The survey crew found an estimated 1,200 fish per mile using a recapture abundance calculation method. Using the same analysis broken down by species, biologists estimated 772 brown trout, 753 rainbow trout, and 55 mountain whitefish per mile, Fish and Game said in its survey report. Most of the fish were less than 8 inches long. A handful of brook trout also popped up in the survey, but in small numbers. Nongame species found included Paiute and mottled sculpin.

The staff used a towed barge electrofishing setup and two backpack electrofishers to sample the fish population.

“When you think of a typical trout fishery that is a spring (fed) creek, you often find some really big trophy sized trout in spring creeks, but we didn’t capture any that were over 18 inches,” Heckel said. “It doesn’t mean that they’re not in there somewhere, but I guess I was a little surprised we didn’t capture any bigger fish. That reach of river we surveyed does seem like a nursery area.”

Heckel believes mature brown and rainbow trout are migrating up Warm River from Henrys Fork to spawn and only a few big fish remain as permanent residents.

The crew also conducted a survey upstream of Warm Springs in the Pole Bridge Campground area where the stream is smaller, using backpack electrofishing.

“That was 100 percent brook trout at Pole Bridge,” Heckel said. “You’re getting more into the headwaters at that point. So if folks want brook trout fishing, the upper Warm River has a lot of fishing.”

Heckel said Fish and Game doesn’t expect to let the river go another 40 years before its next abundance survey.

“It’ll be good to monitor this on some kind of a cycle,” he said. “We have to work that out. It probably wouldn’t be an annual survey because it’s not a large, well-known river that gets a ton of pressure, but it would be good monitoring so we have some up-to-date data to tell people and to monitor the health of the fishery.”

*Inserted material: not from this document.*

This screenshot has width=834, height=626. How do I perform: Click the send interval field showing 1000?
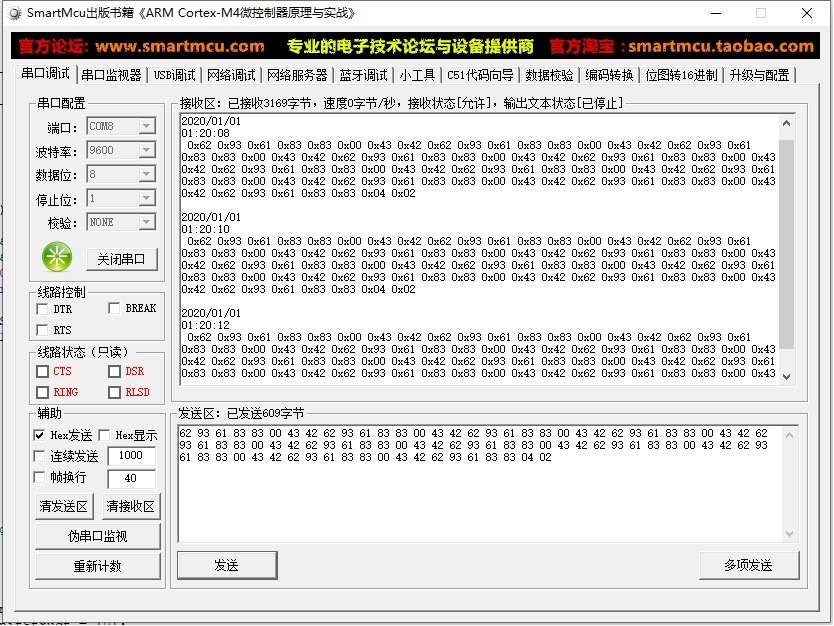(133, 456)
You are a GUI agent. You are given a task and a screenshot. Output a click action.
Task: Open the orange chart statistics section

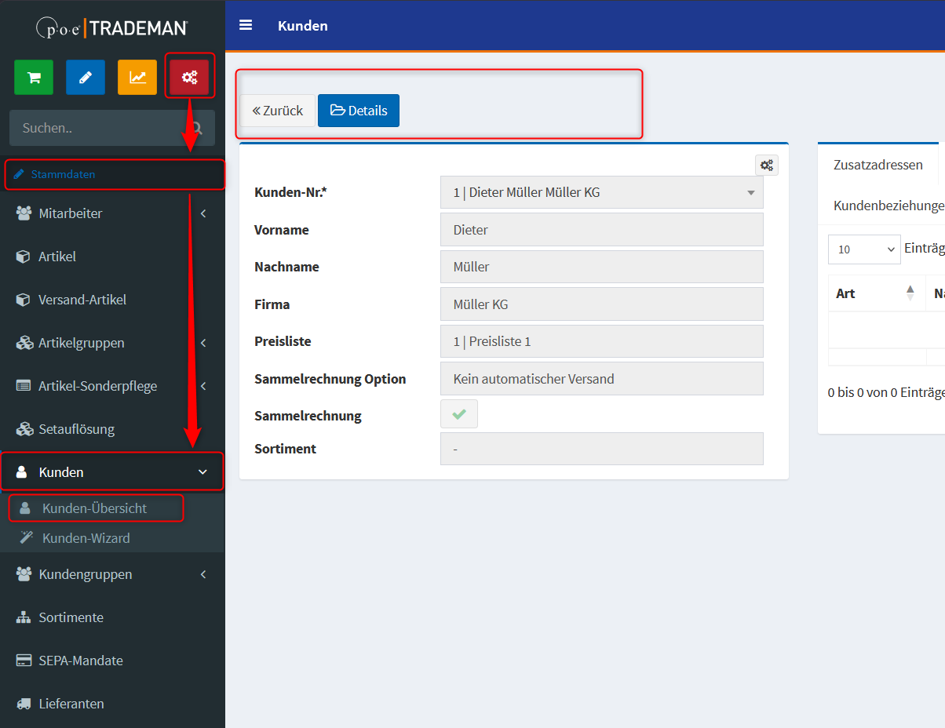pyautogui.click(x=137, y=77)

Heckel speculated that the river’s lack of access points along the nearby roads and its being in grizzly bear country may hold back some anglers.

“You know, that could be the reason why not many people fish it, is because of that grizzly bear presence,” he said. “We found a lot of scat on the road driving in there and on the bank of the river when we were doing the survey. So, it’s there. They’re in there pretty thick.”